Have you heard about The Game of the Pochó? If you love cultural tourism, it is worth traveling next January to Tenosique, Tabasco, in the southeast of Mexico, bordering the Lacandon Jungle.
Tenosique is a rural town where ancient Mayan tradition is still alive. One of the most important events in Tenosique is The Game -or the dance- of the Pochó. It’s a sort of carnival that people in town have celebrated since Prehispanic times, and it is a must-see for lovers of the Mayan culture.
The current Game of the Pochó was adapted for the Catholic festivities, so the carnival begins on Saint Sebastian’s day (January 19), and it ends the previous Tuesday to Ash Wednesday. The main carnival rituals happen every Sunday, when men and women in town disguise wearing wooden masks, to go out to the streets to dance and fight against evil (pochó in Mayan language).
The sound of the drums and flutes is a mystical background for the Game of the Pochó.

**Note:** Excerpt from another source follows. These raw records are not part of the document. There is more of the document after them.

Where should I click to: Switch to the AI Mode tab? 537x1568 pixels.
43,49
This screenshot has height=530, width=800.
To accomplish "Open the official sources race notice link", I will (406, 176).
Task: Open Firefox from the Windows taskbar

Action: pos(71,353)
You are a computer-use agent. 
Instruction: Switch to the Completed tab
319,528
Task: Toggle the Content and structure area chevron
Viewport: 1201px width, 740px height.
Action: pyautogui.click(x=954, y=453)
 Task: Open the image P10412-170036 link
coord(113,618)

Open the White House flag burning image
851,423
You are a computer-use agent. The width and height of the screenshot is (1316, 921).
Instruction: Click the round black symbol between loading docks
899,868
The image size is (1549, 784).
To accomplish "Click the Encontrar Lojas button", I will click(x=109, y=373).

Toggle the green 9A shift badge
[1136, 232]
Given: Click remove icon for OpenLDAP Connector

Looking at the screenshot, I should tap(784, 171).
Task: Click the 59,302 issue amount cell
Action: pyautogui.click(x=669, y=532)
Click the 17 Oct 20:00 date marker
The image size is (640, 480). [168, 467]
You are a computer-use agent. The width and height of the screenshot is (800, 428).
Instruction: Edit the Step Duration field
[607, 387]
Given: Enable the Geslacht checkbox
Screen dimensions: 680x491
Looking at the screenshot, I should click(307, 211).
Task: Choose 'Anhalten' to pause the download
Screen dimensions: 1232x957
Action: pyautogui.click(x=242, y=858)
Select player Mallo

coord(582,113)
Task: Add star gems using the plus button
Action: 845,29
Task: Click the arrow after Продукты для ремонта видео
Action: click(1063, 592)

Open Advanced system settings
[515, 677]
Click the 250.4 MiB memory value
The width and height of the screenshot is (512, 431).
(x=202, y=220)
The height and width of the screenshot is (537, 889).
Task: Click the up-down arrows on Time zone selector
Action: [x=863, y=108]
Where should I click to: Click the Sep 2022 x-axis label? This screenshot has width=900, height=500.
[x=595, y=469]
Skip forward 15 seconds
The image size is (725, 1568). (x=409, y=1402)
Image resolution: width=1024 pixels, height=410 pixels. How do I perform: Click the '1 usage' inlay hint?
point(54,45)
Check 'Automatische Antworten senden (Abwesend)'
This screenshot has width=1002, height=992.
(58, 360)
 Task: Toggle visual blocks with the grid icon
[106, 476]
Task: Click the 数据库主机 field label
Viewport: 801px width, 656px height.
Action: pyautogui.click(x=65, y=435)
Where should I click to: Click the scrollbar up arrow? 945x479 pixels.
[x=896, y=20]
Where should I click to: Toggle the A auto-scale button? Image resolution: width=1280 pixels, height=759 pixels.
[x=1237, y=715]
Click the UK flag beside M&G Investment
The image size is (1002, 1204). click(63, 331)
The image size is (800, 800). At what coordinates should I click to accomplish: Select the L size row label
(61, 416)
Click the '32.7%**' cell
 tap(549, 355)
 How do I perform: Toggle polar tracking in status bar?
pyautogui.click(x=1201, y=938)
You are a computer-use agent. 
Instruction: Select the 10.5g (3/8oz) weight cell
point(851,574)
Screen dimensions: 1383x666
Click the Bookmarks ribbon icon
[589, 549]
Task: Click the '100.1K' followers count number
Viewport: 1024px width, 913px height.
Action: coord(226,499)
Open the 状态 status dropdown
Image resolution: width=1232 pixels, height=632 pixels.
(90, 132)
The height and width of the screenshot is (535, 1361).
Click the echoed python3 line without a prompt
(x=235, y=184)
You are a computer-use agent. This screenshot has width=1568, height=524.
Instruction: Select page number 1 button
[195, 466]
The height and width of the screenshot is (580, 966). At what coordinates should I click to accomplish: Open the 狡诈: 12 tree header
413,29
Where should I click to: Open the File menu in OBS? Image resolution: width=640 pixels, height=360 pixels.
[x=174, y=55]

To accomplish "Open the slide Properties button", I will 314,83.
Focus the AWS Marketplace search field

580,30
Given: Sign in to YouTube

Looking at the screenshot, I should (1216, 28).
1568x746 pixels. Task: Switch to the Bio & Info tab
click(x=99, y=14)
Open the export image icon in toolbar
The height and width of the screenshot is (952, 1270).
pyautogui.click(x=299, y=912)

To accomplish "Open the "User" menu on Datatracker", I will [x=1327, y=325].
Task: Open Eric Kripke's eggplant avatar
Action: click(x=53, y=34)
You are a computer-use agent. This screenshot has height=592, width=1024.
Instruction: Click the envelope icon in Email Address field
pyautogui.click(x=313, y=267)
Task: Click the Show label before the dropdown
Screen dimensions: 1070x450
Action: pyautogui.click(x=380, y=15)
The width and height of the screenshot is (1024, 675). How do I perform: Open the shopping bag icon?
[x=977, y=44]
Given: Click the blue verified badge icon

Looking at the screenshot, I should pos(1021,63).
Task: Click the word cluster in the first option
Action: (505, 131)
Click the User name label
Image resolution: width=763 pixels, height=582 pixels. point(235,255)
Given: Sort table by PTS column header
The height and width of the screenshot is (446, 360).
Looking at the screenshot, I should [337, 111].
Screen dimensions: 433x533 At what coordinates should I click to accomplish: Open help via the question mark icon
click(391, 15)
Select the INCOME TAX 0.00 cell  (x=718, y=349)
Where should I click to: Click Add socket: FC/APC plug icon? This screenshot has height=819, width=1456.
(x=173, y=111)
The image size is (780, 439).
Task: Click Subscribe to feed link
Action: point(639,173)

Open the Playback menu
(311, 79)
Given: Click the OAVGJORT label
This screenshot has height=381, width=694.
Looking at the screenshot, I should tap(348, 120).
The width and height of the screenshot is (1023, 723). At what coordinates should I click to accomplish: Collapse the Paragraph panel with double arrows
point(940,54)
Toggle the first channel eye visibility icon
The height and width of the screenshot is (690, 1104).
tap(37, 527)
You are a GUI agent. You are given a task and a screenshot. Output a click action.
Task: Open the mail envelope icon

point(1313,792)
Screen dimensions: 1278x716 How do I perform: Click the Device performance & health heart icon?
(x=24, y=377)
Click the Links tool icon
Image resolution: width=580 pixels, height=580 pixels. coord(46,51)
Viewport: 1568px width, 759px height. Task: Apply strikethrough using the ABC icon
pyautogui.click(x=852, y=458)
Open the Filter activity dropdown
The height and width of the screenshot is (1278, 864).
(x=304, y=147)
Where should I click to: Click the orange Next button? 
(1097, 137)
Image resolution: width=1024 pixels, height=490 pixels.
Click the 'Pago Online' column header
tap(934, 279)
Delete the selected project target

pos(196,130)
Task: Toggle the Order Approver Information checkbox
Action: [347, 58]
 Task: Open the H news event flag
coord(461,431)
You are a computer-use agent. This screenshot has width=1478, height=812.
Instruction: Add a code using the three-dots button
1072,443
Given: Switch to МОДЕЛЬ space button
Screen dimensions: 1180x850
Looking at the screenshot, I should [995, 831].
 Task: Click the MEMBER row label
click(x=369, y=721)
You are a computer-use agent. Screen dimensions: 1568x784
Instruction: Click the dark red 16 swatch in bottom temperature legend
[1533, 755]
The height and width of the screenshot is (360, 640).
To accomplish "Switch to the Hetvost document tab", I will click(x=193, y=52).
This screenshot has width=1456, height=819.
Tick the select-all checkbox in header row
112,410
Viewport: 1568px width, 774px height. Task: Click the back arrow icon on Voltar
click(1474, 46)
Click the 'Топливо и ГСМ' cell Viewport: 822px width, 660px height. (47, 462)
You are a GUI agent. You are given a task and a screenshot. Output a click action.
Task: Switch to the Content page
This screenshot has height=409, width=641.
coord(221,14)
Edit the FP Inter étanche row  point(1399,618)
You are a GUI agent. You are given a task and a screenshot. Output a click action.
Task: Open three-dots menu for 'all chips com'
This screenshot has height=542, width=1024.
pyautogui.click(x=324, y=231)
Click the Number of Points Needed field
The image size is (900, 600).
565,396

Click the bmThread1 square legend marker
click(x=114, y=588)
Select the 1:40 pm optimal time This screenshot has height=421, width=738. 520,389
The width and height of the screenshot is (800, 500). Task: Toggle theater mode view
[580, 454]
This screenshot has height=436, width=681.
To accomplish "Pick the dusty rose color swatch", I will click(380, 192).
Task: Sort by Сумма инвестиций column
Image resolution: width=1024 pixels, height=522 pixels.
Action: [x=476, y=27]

It is supposed that evil spirits catch dancers who walk through the streets, so they start to play mischievous jokes to those crossing their path.
In early times, dancers threw flour at people watching them dance, but now they throw spray strings. There’s also a peculiar battle between the people with the wooden masks and others dressed like a jaguar. In some moment of the dance, the participants perform ritual offerings to the ancient gods.
According to Mexican Tourism sources, the Game of the Pochó is a unique experience among traditional annual carnivals because visitors can learn about ancestral Mayan traditions carefully preserved by the local community.
There are many cheap, good hotels in Tenosique. You can review the local government’s website (in Spanish) to get info, to book a room or a complete tour.